O en el monólogo que se marca la Portillo en el primer final que tiene la obra. Un monólogo de riesgo por cómo se pone en escena, con la actriz colgando, y por longitud. O en ese momento innecesario, en el que se baja lentamente la barra de luz cenital, como idea del paso del tiempo que inmediatamente van a contar los actores.
Pequeñas minucias en un montaje de campanillas que es capaz de mantener la tensión y el interés del espectador las tres horas y cuarenta minutos que dura. Duración que no debería extrañar teniendo en cuenta el libro del que procede y con tantas peripecias como recoge y suceden en escena.
Un libro y una obra de teatro que sale al ruedo de la ficción popular con el ánimo de introducir una narrativa concreta y de la que tiene pocas oportunidades de ocupar espacios de ficción. Aunque, por el erre que erre de algunos medios parece que lo ocupen todo. La narrativa y el teatro de todas las voces calladas, como las ha llamado el crítico de teatro Javier Vallejo en El País.

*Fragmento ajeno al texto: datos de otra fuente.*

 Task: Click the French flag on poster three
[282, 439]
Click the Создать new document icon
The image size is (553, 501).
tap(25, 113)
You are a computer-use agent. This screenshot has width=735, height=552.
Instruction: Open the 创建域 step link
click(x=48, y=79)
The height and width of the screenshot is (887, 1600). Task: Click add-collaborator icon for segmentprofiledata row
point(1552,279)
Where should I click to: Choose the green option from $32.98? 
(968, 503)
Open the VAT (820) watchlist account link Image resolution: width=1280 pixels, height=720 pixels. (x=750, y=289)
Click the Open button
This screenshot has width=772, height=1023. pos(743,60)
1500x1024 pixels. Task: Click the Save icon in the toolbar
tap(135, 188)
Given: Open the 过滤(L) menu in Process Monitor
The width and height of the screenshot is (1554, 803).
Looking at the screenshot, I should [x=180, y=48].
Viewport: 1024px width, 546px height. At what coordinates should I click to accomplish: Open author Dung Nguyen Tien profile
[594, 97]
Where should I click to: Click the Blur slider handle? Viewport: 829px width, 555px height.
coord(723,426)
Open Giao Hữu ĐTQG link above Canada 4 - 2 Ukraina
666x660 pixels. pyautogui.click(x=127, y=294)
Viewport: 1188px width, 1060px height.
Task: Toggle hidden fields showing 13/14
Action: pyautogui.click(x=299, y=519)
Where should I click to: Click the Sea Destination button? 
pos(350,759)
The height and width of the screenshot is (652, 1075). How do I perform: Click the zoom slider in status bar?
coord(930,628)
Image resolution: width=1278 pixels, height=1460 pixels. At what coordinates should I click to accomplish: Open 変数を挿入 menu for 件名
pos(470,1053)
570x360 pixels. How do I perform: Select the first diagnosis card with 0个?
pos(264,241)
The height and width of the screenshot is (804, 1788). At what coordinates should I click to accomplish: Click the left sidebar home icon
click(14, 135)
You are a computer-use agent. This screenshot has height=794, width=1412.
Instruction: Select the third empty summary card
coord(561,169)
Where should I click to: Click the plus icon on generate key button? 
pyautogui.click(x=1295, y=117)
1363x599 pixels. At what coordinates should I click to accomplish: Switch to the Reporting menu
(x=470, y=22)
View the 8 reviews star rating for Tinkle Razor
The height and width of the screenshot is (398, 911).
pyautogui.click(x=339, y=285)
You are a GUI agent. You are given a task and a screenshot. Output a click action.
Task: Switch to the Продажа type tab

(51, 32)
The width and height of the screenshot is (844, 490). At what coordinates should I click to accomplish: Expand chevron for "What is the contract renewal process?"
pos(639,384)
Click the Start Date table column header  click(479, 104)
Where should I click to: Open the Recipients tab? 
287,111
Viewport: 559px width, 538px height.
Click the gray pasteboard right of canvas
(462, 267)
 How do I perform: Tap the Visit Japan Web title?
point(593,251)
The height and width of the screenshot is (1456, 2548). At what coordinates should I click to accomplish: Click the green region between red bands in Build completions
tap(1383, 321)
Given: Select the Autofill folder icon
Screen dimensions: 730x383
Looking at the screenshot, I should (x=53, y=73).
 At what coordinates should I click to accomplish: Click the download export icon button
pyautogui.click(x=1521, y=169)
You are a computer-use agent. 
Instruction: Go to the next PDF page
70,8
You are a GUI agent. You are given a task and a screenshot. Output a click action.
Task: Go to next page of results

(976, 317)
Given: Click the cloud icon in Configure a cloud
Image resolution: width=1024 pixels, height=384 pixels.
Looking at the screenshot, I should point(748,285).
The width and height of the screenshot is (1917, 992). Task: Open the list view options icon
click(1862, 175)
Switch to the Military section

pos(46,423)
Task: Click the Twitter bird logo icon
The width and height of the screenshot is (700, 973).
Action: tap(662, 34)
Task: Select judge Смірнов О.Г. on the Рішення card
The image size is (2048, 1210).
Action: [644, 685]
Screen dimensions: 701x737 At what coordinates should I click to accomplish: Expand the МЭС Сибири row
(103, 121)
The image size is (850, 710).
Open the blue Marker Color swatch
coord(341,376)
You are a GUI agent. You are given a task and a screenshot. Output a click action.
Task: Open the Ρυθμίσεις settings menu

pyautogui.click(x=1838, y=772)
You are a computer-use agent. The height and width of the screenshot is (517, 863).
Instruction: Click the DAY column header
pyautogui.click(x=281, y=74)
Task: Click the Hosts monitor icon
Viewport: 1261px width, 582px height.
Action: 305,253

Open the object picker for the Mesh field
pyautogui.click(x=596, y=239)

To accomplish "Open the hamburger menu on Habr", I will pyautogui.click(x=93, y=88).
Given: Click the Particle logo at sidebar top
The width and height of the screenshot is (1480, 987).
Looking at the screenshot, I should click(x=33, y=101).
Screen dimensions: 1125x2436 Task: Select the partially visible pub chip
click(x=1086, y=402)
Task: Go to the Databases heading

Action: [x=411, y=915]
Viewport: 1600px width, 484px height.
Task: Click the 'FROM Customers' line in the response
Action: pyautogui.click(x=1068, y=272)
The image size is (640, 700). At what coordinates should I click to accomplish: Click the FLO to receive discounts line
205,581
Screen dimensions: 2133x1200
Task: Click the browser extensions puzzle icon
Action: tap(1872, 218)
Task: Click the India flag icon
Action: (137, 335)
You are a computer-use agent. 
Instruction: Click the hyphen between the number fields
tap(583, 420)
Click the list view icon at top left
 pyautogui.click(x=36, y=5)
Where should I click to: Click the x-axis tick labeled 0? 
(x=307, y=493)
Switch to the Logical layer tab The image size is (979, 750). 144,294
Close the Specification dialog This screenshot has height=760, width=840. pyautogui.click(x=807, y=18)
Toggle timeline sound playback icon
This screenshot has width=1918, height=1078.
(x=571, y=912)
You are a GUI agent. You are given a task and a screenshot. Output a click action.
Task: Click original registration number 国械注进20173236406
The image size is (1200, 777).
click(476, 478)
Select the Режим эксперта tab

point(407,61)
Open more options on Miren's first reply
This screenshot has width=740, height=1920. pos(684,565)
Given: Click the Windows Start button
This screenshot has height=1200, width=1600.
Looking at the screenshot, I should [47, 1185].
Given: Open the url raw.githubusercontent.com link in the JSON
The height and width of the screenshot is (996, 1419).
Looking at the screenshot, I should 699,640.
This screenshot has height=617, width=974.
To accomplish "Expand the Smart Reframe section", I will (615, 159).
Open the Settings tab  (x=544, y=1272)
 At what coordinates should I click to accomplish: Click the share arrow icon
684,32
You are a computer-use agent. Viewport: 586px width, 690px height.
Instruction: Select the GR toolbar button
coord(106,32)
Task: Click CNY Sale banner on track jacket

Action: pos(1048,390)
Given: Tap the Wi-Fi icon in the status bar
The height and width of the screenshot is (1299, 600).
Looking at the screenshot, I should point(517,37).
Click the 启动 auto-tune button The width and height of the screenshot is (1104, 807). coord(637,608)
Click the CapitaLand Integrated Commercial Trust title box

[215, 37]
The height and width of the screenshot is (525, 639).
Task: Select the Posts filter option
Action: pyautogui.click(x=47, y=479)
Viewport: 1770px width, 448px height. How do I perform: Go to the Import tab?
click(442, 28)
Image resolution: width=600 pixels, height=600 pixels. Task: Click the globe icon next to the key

Adjetivo al que, quizás, habría que añadir una “a”, y convertirlas en las voces acalladas por un régimen para el que solo existía una verdad. La que sostenía el poder y su estructura. Y, ay, de quién osase ponerla en duda, cuestionarla. Y en aquel tiempo en el que sucede esta obra, dicho poder se ponía en duda, por la simple presencia de algo o de alguien, que recordaba un pasado que se calificaba, antes que nada, como pecaminoso. Necesitado de confesión y de hacer penitencia, y entre la confesión y la penitencia, intentar borrarlo.